• **Given instruction 1**
Rework the bug page, beginning at the words that have "Unresolved : Release" and stopping after "General Availability Release.", with "General Availability" changed to "Final".
• **Given instruction 2**
Answer these from the bug page:
(a) What component is the issue filed under?
(b) On what date was it submitted?
(c) What priority does it have?

• **Page**
┏━━

JDK-8061964 : Insufficient compiler barriers for GCC in OrderAccess functions
  • Type: Bug
  • Component: hotspot
  • Sub-Component: runtime
  • Affected Version: 8u40,9
  • Priority: P2
  • Status: Resolved
  • Resolution: Fixed
  • Submitted: 2014-10-23
  • Updated: 2015-06-03
  • Resolved: 2014-11-06
The Version table provides details related to the release that this issue/RFE will be addressed.

Unresolved : Release in which this issue/RFE will be addressed.
Resolved: Release in which this issue/RFE has been resolved.
Fixed : Release in which this issue/RFE has been fixed. The release containing this fix may be available for download as an Early Access Release or a General Availability Release.

To download the current JDK release, click here.

┗━━

• **Raw data**
┏━━

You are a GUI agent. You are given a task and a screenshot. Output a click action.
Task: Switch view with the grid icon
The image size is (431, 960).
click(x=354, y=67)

┗━━

• **Complete answer 1**
Unresolved : Release in which this issue/RFE will be addressed.
Resolved: Release in which this issue/RFE has been resolved.
Fixed : Release in which this issue/RFE has been fixed. The release containing this fix may be available for download as an Early Access Release or a Final Release.

• **Complete answer 2**
(a) hotspot
(b) 2014-10-23
(c) P2